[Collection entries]
▼▼▼

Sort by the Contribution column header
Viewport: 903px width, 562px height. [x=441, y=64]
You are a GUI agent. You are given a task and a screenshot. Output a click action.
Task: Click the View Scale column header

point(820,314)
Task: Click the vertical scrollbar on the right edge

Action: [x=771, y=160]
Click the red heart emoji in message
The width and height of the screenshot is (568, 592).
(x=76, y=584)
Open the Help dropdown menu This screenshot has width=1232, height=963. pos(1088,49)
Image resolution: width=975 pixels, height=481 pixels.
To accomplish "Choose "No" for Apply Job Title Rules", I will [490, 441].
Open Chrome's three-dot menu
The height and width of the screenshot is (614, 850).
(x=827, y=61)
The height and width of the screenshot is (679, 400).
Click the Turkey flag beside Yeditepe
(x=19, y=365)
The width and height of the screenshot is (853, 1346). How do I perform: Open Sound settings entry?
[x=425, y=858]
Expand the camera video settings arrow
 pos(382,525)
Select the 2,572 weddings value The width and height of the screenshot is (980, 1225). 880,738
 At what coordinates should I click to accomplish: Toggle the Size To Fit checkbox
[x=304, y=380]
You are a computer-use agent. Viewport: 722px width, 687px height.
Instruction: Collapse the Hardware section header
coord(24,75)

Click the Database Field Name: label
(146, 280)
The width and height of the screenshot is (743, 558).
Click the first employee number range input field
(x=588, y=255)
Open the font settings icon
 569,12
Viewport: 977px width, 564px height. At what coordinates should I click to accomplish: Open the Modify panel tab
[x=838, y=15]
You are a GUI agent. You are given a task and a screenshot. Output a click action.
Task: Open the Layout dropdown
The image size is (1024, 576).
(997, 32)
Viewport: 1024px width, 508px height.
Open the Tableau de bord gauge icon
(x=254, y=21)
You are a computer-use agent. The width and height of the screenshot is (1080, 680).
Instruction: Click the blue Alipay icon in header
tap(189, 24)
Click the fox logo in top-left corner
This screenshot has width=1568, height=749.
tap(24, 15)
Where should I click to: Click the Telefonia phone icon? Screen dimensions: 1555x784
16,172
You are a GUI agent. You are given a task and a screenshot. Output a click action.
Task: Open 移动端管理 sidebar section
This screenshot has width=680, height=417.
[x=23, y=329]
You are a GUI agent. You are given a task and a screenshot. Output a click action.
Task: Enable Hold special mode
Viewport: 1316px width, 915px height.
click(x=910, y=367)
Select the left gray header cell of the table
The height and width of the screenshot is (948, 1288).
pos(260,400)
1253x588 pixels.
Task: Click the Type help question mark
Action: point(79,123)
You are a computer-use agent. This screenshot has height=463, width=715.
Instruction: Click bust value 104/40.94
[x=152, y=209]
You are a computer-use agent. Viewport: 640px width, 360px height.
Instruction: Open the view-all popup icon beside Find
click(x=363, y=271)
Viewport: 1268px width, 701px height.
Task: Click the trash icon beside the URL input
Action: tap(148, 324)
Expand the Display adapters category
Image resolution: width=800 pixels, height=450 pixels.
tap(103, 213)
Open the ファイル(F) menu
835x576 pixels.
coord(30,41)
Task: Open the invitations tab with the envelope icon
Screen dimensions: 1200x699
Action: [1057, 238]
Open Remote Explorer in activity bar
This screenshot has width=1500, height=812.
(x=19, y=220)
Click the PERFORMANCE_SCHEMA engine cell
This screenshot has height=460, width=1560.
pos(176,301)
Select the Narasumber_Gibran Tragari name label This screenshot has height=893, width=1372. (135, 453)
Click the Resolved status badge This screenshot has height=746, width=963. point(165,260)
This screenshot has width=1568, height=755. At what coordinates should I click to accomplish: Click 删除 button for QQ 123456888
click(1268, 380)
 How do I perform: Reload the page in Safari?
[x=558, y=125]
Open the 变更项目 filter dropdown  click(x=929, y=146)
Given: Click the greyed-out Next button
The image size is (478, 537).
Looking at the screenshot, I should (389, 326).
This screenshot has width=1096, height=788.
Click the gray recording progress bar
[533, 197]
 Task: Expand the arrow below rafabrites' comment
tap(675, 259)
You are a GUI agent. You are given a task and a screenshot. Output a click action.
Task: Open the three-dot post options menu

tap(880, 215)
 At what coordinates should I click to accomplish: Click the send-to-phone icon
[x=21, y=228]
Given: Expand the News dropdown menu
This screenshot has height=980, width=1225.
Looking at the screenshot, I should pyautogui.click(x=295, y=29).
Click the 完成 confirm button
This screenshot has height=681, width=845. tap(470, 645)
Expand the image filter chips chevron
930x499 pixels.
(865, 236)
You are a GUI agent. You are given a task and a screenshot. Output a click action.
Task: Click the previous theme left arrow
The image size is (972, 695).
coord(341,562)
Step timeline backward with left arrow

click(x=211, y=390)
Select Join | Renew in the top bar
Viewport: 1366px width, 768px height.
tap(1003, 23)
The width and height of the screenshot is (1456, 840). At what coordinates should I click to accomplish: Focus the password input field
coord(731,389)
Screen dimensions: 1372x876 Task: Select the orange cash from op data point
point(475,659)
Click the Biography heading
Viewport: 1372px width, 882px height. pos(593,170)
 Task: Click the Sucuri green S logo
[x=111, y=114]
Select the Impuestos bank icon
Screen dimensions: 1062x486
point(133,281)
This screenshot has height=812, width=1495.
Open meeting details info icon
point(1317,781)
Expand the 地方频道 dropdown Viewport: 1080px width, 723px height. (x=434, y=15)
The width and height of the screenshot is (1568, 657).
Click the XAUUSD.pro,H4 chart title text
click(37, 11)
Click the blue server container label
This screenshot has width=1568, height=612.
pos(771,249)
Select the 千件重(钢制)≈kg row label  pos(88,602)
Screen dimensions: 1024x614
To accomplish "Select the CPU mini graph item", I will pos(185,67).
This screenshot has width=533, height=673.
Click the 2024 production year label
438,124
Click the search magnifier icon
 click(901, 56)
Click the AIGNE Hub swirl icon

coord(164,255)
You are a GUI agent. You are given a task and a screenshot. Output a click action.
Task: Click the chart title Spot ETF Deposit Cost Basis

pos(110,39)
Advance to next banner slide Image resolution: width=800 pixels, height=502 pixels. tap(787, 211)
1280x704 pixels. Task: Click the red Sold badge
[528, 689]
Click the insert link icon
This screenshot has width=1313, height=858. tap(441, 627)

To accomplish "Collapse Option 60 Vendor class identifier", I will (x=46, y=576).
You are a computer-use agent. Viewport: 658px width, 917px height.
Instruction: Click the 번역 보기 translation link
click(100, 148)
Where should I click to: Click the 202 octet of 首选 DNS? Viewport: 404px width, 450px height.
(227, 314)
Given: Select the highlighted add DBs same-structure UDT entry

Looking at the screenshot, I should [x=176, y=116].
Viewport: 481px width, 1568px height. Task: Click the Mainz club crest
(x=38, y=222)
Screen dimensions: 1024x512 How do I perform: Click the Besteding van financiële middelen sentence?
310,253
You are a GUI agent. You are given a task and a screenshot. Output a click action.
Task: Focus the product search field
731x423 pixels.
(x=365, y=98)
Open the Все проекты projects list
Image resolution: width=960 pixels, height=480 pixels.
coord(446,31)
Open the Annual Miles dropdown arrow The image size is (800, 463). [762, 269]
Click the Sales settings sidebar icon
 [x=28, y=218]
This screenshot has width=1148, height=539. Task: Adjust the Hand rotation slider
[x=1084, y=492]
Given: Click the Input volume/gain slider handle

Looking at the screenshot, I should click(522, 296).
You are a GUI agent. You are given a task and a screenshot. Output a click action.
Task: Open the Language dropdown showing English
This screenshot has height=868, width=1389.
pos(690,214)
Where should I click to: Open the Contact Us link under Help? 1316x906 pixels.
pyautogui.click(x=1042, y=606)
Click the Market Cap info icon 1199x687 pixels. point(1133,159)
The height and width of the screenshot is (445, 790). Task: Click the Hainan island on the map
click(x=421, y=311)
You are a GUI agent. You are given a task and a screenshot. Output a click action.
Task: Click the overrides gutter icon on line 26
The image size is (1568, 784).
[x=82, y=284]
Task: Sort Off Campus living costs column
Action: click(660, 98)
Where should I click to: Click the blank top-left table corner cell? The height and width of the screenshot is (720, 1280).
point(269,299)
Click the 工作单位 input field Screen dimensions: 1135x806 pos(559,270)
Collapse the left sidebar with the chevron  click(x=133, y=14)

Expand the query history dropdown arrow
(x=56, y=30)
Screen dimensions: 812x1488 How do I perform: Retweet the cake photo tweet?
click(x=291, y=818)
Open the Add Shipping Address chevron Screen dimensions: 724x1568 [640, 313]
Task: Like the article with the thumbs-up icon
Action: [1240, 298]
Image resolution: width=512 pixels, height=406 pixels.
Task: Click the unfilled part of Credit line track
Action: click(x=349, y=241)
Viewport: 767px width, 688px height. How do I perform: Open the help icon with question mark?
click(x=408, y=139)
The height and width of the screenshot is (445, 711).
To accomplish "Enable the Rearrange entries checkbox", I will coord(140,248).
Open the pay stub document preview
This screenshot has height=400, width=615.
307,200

▲▲▲

- _Exercise description_: Your reply is to repeat, unchanged, the lines above running from the one with "The image size is (1024, 576)." up to and including the one with "Task: Enable Hold special mode".

- _Completed exercise_:
The image size is (1024, 576).
(997, 32)
Viewport: 1024px width, 508px height.
Open the Tableau de bord gauge icon
(x=254, y=21)
You are a computer-use agent. The width and height of the screenshot is (1080, 680).
Instruction: Click the blue Alipay icon in header
tap(189, 24)
Click the fox logo in top-left corner
This screenshot has width=1568, height=749.
tap(24, 15)
Where should I click to: Click the Telefonia phone icon? Screen dimensions: 1555x784
16,172
You are a GUI agent. You are given a task and a screenshot. Output a click action.
Task: Open 移动端管理 sidebar section
This screenshot has width=680, height=417.
[x=23, y=329]
You are a GUI agent. You are given a task and a screenshot. Output a click action.
Task: Enable Hold special mode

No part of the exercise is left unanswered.